Overall, previous studies suggest that maxillary arch dimensions in children with clefts are significantly smaller than the normal dimensions and that at the age of 12 years the intermolar widths can reach values close to the normal. When the results of this study are compared to the arch width measurement data of Moyers et al. ²⁰ in children without clefts, the following can be observed. The mean IMW3 at 9 years of age in this study was 45.73 mm (SD = 3.44), compared to slightly smaller intermolar widths of 43.1-44.5 and 42.4-43.5 mm for males and females without clefts, respectively. At the age of 12 years, the IMW3 values in this study (46.33 mm, SD = 3.14) were comparable but slightly larger than the 45.3 and 44.6 mm found for males and females without clefts, respectively. Hence, it seems that the mean intermolar width in this study is quite comparable to the one in children without clefts. Notably, the sample in this study was not divided into more groups on the basis of sex, as this would not provide significant information. Moreover, no significant association has been found between sex and intermolar width in patients with clefts, although sex significantly influences the size of the maxillary arches in subjects without clefts. ²⁷ Therefore, the presence of the cleft itself seems to have a larger influence than sex on the morphological characteristics of the maxillary arch. ²⁸

Generally, retrospective data is often associated with confounders of selection bias and initial-state differences. Due to limitations in sample sizes, time constraints, and ethical considerations, relying solely on randomised controlled trials to evaluate the effectiveness of protocols and procedures for patients with clefts is not always feasible. It is noted that the sample of this study was of limited size, and there may be other factors influencing the effectiveness of orthodontic treatment and SABG, such as the severity of the cleft, the timing and technique of surgical interventions, and the quality of postoperative care. Future research should utilise a standardised treatment protocol, including data collection at specific ages and comparing results with a control group, in order to increase statistical power and enable inter-centre comparisons.
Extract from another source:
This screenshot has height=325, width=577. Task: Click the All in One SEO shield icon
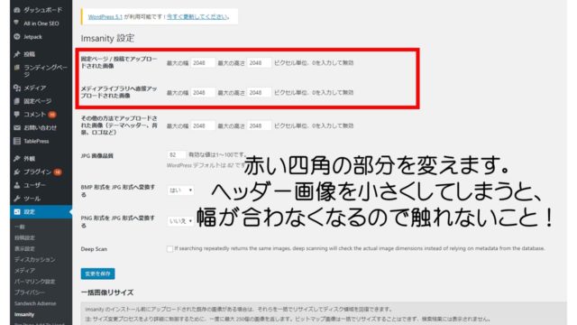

In this, digitising casts offers significant advantages, such as improved storage and diagnostic versatility, and offers a high level of accuracy and reproducibility in measurement. ²⁹ Despite the limitations in this study, the findings have important clinical implications for the management of children with CLP. Yet, this renders continuing research on patients with clefts is of great interest in order to gain knowledge, evaluate and predict treatment, and improve care for patients with special treatment needs.

Conclusion

Analysis of the maxillary arch dimensions of children with UCLP who received orthodontic treatment and SABG indicates significant changes between 9 and 12 years of age.This suggests that orthodontic treatment and SABG can be effective in improving maxillary arch dimensions. However, there is a need for continuing collaborative research and data collection in order to provide sensible and evidence-based care for patients with cleft lip and palate.